--- Work order ---
Having located the line with "Accesorios para XBOX (55, 2425)", repeat it and all remaining lines of the records exactly. Pictures do not belong in the answer.

BEGIN Records to process

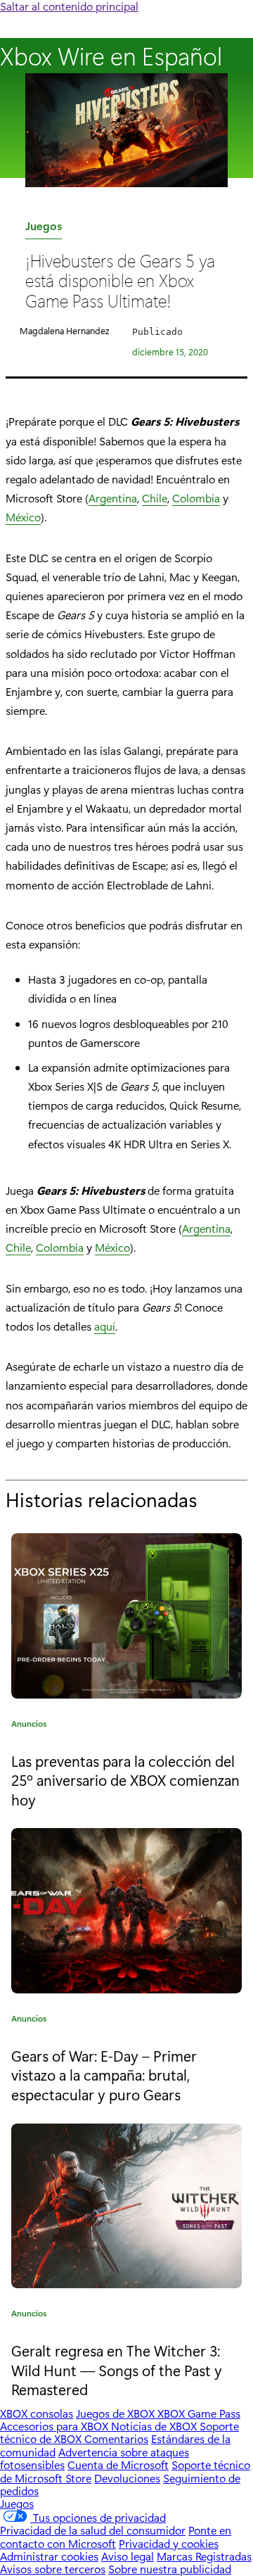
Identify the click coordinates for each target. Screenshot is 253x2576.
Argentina (113, 497)
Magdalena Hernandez (64, 330)
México (23, 516)
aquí (104, 1326)
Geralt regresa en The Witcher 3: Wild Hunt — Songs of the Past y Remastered (116, 2369)
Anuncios (29, 1726)
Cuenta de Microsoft (118, 2464)
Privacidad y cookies (169, 2543)
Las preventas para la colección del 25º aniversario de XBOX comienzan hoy (125, 1780)
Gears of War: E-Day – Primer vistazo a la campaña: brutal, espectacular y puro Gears (104, 2074)
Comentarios (116, 2438)
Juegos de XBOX (116, 2413)
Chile (154, 497)
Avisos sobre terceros (52, 2568)
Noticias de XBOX (155, 2425)
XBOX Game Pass (198, 2413)
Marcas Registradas (204, 2556)
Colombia (196, 497)
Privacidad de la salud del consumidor (93, 2530)
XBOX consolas (36, 2413)
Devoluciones (127, 2477)
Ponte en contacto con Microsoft (115, 2536)
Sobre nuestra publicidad (169, 2568)
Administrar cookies (49, 2556)
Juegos (43, 228)
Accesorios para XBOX (55, 2425)
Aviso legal (127, 2556)
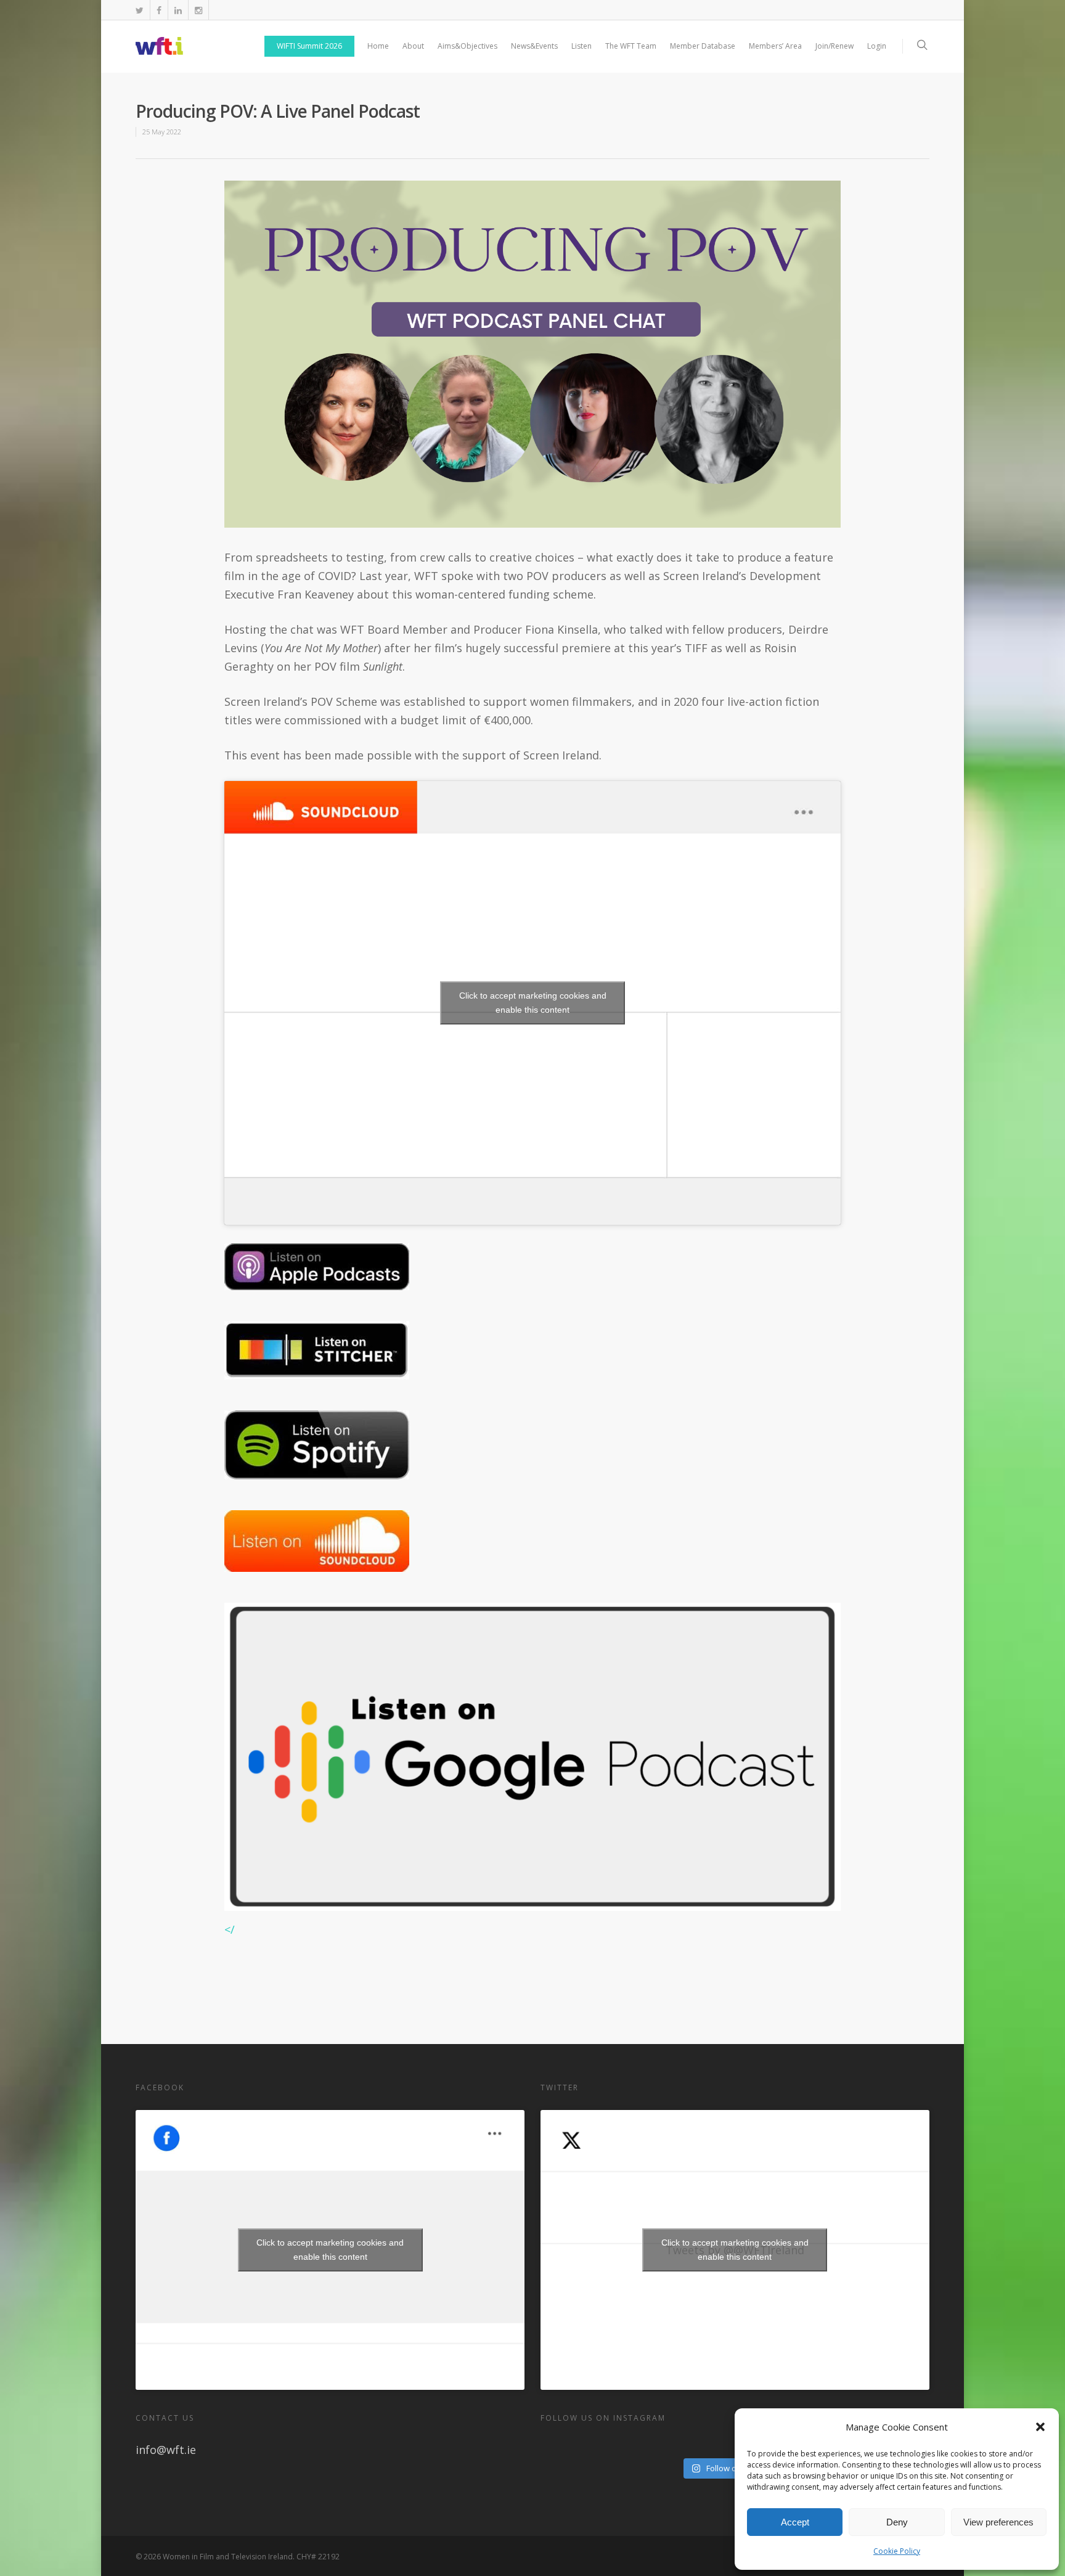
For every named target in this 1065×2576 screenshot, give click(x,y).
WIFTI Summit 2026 (309, 46)
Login (876, 46)
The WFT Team (630, 46)
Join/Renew (834, 46)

END Records to process

--- Solution to this task ---
Accesorios para XBOX (55, 2425)
Aviso legal (127, 2556)
For every named target in this 1065×2576 screenshot, give click(x,y).
WIFTI Summit 2026 (309, 46)
Login (876, 46)
The WFT Team (630, 46)
Join/Renew (834, 46)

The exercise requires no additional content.